«Serve fare qualcosa. Ho scritto una lettera alla Uefa chiedendo di avere un dialogo costruttivo su quanto abbiamo visto fare ad altre squadre. Quando guardiamo ad alcune sanzioni o alla scarsità di pene inflitte, il mio punto di vista è: perché mi sto preoccupando del Financial Fair Play, non è meglio prendere dodici milioni di euro di multa e accettarla?»

Questa è la considerazione espressa dal presidente della Roma James Pallotta in una lettera - riportata da "Il Romanista" - inviata ai vertici Uefa per chieder conto del Fair Play Finanziario e delle modalità con cui viene gestita e valutata la sua applicazione.

Una lettera immotivata? Per nulla. A causa del FPF, la Roma - e così altre squadre - ha dovuto rinunciare ad alcuni dei suoi giocatori simbolo per rispettare i paletti inflitti dall'Uefa su pareggio di bilancio, rapporto monte ingaggi/fatturato, finanziamenti. Altre società, colte in fallo, non sembrano essersi date pena di seguire le regole, ricorrendo anche ad operazioni fittizie o camuffate, false sponsorizzazioni...
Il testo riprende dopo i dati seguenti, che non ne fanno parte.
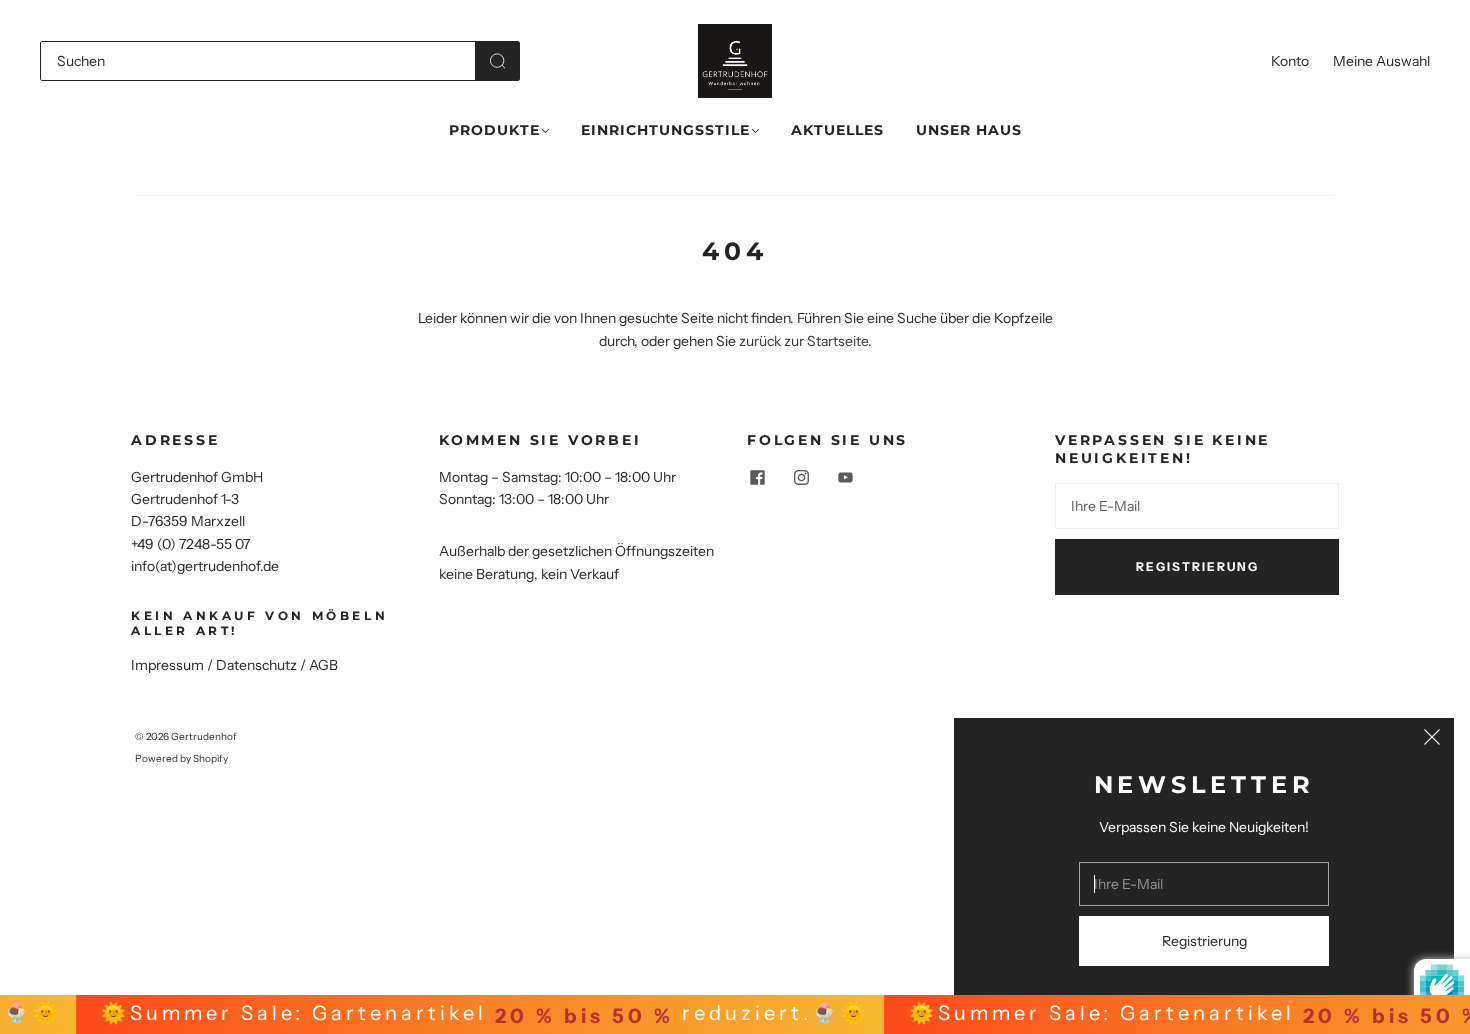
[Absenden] (497, 61)
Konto (1290, 61)
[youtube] (845, 478)
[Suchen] (258, 61)
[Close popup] (1432, 740)
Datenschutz (256, 665)
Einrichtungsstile (665, 130)
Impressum (167, 665)
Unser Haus (969, 130)
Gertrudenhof (204, 736)
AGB (323, 665)
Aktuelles (837, 130)
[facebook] (757, 478)
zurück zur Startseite (803, 341)
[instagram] (801, 478)
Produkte (494, 130)
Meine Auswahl (1381, 61)
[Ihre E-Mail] (1197, 506)
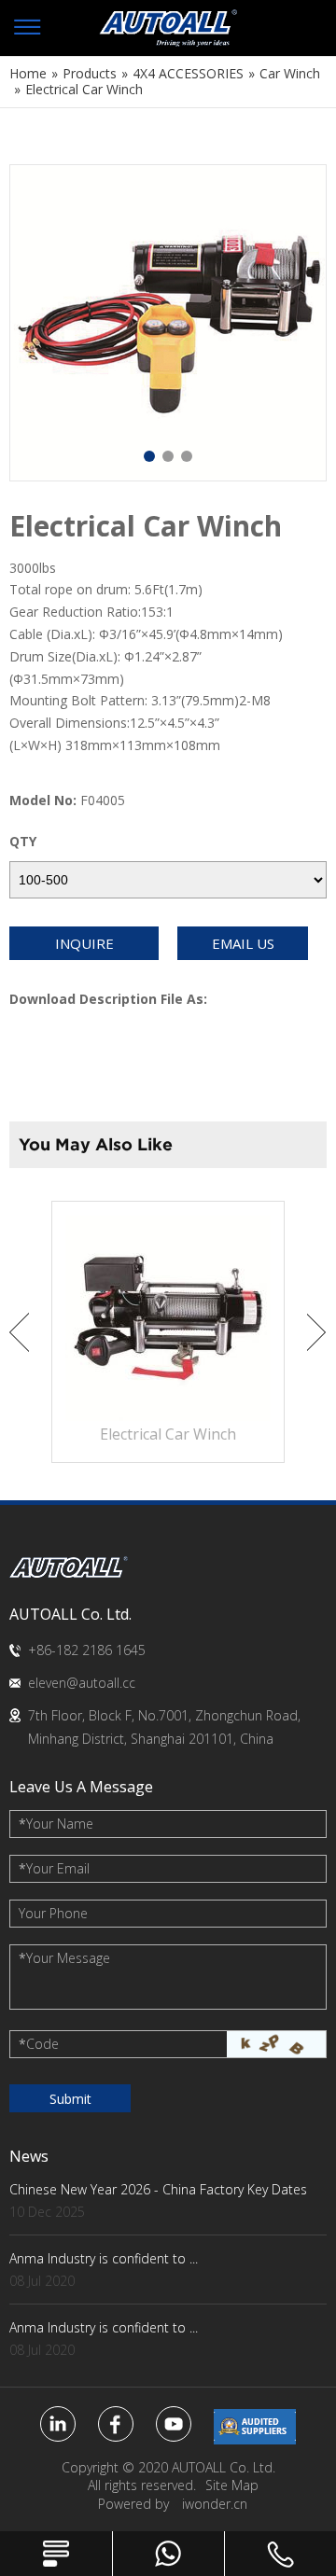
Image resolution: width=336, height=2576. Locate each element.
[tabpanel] (168, 322)
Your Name (56, 1823)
Quindi, perché alcuni dovrebbero rispettare le regole se altri invece non lo fanno?

Dal punto di vista delle penalità, in fondo, non sembrerebbero esserci neppure grossi problemi. Infatti, se ignorare le regole può costare una multa da 10 o 20 milioni per mettere però in piedi una squadra che può garantire l'ingresso in Champions League, è conveniente farlo, visto che solo la partecipazione al torneo di qualificazione porta nelle casse di una società perlomeno circa 30 milioni di euro.

E c'è da credere che scrivendo quella lettera Pallotta non abbia pensato proprio al Milan che, nonostante sia nelle more del FPF, solo nello scorso mercato di Gennaio ha speso oltre 70 milioni di euro, di cui la metà in pronta cassa, per rinforzare la squadra. Siamo sicuri che così si rispetti il FPF?